* **Given passage**:
* * *

Personal information
- Born: September 12, 1962 (age 63) Manresa, Catalonia, Spain

Career history

Coaching
- 1988–1990: Bàsquet Manresa (assistant)
- 1993–1996: Allianz Ras Manresa (assistant)
- 1996: C.B. Manresa
- 1998–2000: C.B. Montcada
- 2001: CB Tarragona
- 2001–2005: Bàsquet Manresa
- 2005–2006: Pamesa Valencia
- 2006–2009: ViveMenorca
- 2010–2011: Girona FC
- 2011–2012: Lleida Bàsquet
- 2013–2014: CB Valladolid
- 2015–2017: 1º de Agosto
- 2018–2020: FC Barcelona (assistant)
- 2021–2022: Gezira SC
- 2023–2024: Bahrain
- 2024–present: Saudi Arabia

Career highlights
- As head coach: Angolan League champion (2016); LEB Coach of the Year (2002); As Assistant Coach: 2× Spanish Cup champion (2018–2019); Catalan League champion (2019);

= Ricard Casas =

Spanish basketball coach

Ricard Casas i Gurt (born 12 September 1962 in Manresa, Catalonia, Spain) is a Spanish basketball coach. He currently is the coach of the Saudi Arabian national basketball team.

* * *

* **Dataset section**:
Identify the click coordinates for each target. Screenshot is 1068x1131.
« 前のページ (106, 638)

* * *

Continue the profile of basketball coach Ricard Casas from its last sentence.

* **Response area**:
==Professional career==
Casas has coached several Liga ACB clubs, such as Bàsquet Manresa, Menorca Bàsquet, Valencia Basket or FC Barcelona (as an assistant coach). He coached 1º de Agosto of the Angolan Basketball League and won the 2015-16 Angolan Championship. In recent years, he has coached the Bahrain national basketball team and the Saudi Arabian national basketball team.